Clinicians often ask us how they should work on secondary characteristics, like eye blinks, physical tension or struggle behaviors, or arm movements. We've addressed the topic in a couple of our previous blog posts (addressing secondary characteristics and even more thoughts about secondary characteristics). But, we still have more to say!
It is understandable that we might want to work on these aspects of stuttering, because they stand out and draw attention to themselves, and they reflect the overall severity of the stuttering (as least as perceived by the listener).
More often than not, however, the secondary characteristics shouldn’t be a primary focus of our therapy. The reason is that the secondary characteristics really are secondary! They aren’t a primary part of stuttering—they’re a reaction to something. Specifically, they are a reaction to the speakers’ sensation of feeling stuck or of not being able to say what they want to say.
Typically, secondary characteristics develop because they seem to help speaker get words out. Those behaviors rapidly become part of the stuttering behavior itself. They arise due to a discomfort with stuttering, or an attempt to prevent or hide or avoid stuttering.
Rather than trying to eliminate secondaries, then, it is more helpful to reduce the underlying desire to avoid stuttering. That is, rather than focusing on the surface behaviors themselves, focus on the reasons for the surface behaviors—the underlying fear of stuttering.
(Moreover, if you focus on the secondaries, it is likely that you will diminish them only to find that another secondary behavior takes its place because the underlying discomfort with stuttering remains.)
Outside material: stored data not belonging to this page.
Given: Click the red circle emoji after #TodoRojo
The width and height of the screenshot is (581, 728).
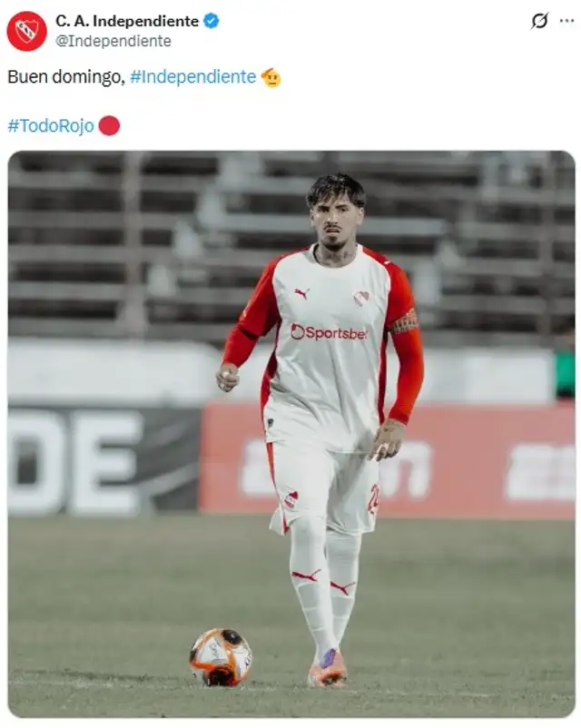Looking at the screenshot, I should (x=109, y=126).
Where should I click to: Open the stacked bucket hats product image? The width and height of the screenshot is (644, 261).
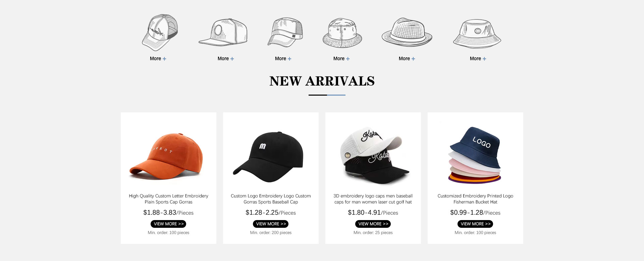point(475,155)
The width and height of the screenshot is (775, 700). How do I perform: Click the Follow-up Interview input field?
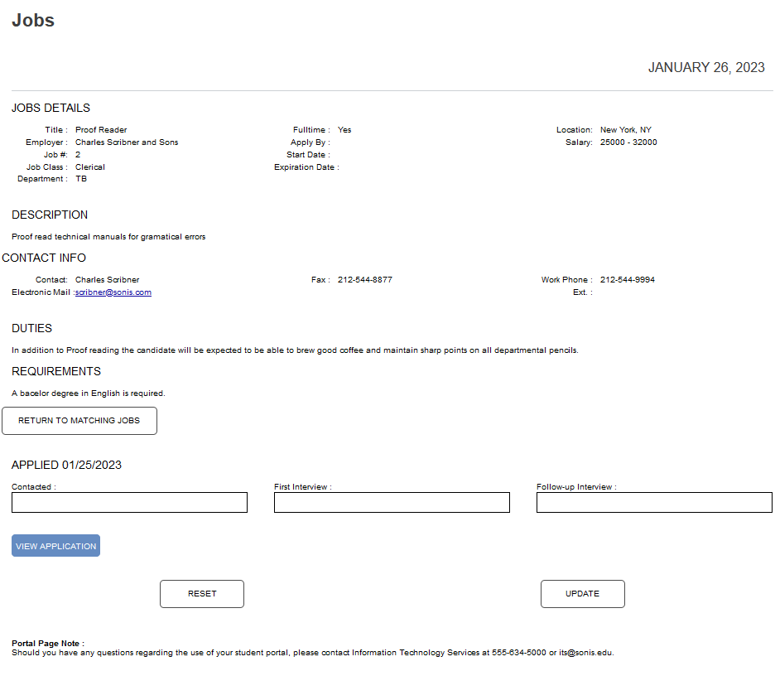(653, 502)

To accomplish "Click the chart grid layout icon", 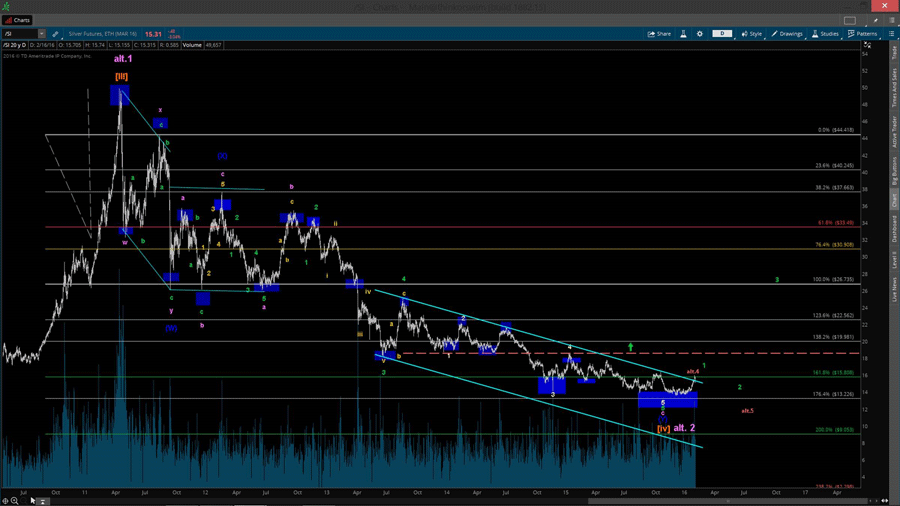I will click(850, 20).
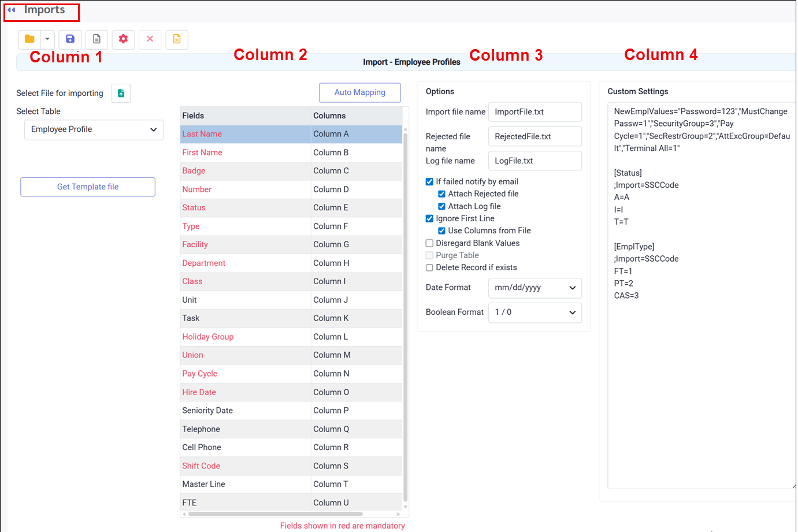Click the green file upload icon

click(121, 93)
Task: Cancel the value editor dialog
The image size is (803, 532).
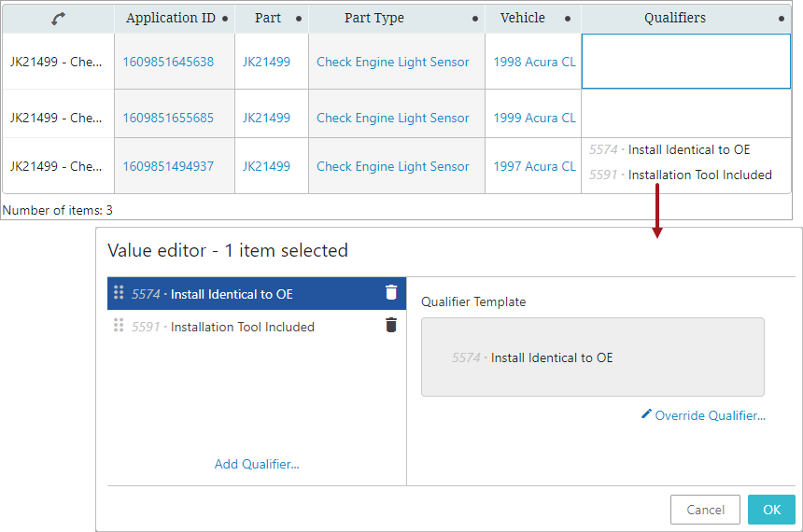Action: coord(705,510)
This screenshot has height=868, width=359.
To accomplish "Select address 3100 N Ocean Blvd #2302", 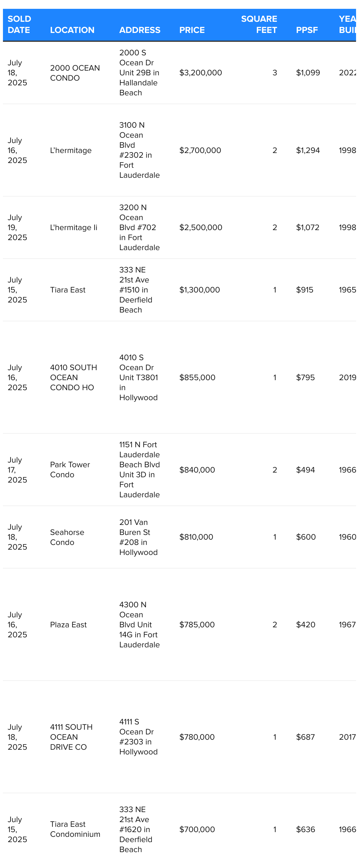I will pyautogui.click(x=139, y=150).
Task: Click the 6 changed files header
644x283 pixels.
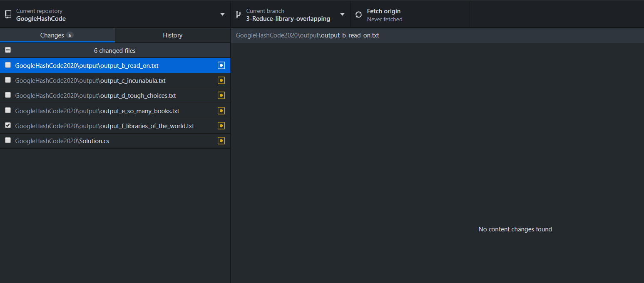Action: tap(115, 50)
SO, consider goals related to education, understanding, awareness of stuttering, and especially desensitization and acceptance, so the speaker can learn to stutter more easily--without tricks that are designed to hide stuttering.
Being able to stutter openly is probably the most important step any person who stutters can take in their path to reducing the burden of stuttering. That is the best way to help people reduce their secondary behaviors.